To review the current clinical use of 3-dimensional printed (3DP) patient-specific implants in the spine.
Summary of Background Data:
Additive manufacturing is a transformative manufacturing method now being applied to spinal implants. Recent innovations in technology have allowed the production of medical-grade implants with unprecedented structure and customization, and the complex anatomy of the spine is ideally suited for patient-specific devices. Improvement in implant design through the process of 3DP may lead to improved osseointegration, lower subsidence rates, and faster operative times.
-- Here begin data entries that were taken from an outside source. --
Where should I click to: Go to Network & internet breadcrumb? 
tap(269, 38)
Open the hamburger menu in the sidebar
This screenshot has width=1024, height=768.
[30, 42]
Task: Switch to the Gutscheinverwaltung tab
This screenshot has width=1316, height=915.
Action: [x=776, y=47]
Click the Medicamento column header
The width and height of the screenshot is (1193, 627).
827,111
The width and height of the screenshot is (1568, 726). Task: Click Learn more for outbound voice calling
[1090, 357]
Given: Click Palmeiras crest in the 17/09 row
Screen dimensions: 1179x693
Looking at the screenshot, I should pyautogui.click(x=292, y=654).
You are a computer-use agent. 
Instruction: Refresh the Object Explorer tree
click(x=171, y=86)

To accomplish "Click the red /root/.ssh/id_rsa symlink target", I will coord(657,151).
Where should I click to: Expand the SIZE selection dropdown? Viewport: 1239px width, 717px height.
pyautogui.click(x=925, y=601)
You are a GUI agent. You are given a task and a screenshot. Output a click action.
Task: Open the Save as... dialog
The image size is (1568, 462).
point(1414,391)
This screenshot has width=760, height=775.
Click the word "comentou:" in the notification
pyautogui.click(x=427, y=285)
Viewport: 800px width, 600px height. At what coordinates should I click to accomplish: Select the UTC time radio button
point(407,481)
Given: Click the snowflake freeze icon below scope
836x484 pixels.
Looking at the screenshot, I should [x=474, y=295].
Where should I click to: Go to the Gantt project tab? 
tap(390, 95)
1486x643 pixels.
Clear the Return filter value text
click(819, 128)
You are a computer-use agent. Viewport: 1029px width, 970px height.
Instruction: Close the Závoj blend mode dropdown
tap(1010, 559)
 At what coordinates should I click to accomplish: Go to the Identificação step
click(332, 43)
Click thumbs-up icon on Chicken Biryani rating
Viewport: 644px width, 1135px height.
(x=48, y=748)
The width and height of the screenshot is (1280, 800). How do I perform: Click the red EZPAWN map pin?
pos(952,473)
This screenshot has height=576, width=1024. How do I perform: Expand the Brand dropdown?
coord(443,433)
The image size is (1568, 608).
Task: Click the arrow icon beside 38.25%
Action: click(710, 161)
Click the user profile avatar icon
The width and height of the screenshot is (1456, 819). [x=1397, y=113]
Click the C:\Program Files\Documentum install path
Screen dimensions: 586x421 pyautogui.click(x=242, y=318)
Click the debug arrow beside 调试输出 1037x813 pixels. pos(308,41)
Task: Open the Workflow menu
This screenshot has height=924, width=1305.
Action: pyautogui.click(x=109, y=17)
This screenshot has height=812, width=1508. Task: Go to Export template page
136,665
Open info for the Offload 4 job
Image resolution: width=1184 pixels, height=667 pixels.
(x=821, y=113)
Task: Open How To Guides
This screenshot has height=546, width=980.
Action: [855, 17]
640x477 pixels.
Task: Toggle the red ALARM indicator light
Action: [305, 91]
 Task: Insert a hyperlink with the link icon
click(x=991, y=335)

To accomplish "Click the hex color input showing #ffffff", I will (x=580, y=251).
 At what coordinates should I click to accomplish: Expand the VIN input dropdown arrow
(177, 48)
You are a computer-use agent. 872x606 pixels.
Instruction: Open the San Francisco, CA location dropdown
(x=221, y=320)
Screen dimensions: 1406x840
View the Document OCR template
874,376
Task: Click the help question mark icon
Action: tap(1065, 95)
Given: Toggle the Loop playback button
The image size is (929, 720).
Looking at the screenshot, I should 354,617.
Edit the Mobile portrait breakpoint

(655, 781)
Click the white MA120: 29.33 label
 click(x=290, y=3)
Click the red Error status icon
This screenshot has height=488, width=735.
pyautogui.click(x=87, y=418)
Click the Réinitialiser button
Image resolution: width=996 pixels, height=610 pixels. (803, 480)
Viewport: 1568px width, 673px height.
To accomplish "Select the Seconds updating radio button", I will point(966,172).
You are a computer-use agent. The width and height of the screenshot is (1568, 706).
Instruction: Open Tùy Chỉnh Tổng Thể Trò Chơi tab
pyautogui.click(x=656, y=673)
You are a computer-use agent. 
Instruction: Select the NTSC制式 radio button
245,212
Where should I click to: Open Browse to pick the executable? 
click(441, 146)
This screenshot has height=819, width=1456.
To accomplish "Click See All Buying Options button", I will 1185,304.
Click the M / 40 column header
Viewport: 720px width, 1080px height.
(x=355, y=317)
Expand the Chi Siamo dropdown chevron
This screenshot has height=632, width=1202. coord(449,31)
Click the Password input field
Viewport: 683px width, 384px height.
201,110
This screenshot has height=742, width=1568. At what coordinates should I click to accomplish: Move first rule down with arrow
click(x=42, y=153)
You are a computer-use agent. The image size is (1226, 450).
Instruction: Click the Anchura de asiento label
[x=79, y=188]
A comprehensive search of the literature was conducted using Ovid MEDLINE, EMBASE, Scopus, and other sources that resulted in 1842 unique articles. All manuscripts describing the use of 3DP spinal implants in humans were included. Two independent reviewers (N.W. and N.E.S.) assessed eligibility for inclusion. The following outcomes were collected: pain score, Japanese Orthopedic Association (JOA) score, subsidence, fusion, Cobb angle, vertebral height, and complications. No conflicts of interest existed. No funding was received for this work.
A total of 17 studies met inclusion criteria with a total of 35 patients. Only case series and case reports were identified. Follow-up times ranged from 3 to 36 months. Implant types included vertebral body replacement cages, interbody cages, sacral reconstruction prostheses, iliolumbar rods, and a posterior cervical plate. All studies reported improvement in both clinical and radiographic outcomes. 11 of 35 cases showed subsidence >3 mm, but only 1 case required a revision procedure. No migration, loosening, or pseudarthrosis occurred in any patient on the basis of computed tomography or flexion-extension radiographs.
Results of the systematic review indicate that 3DP technology is a viable means to fabricate patient-matched spinal implants. The effects on clinical and radiographic outcome measures are still in question, but these devices may produce favorable subsidence and pseudoarthrosis rates. Currently, the technology is ideally suited for complex tumor pathology and atypical bone defects. Future randomized controlled trials and cost analyses are still needed.
Level of Evidence: IV—systematic review.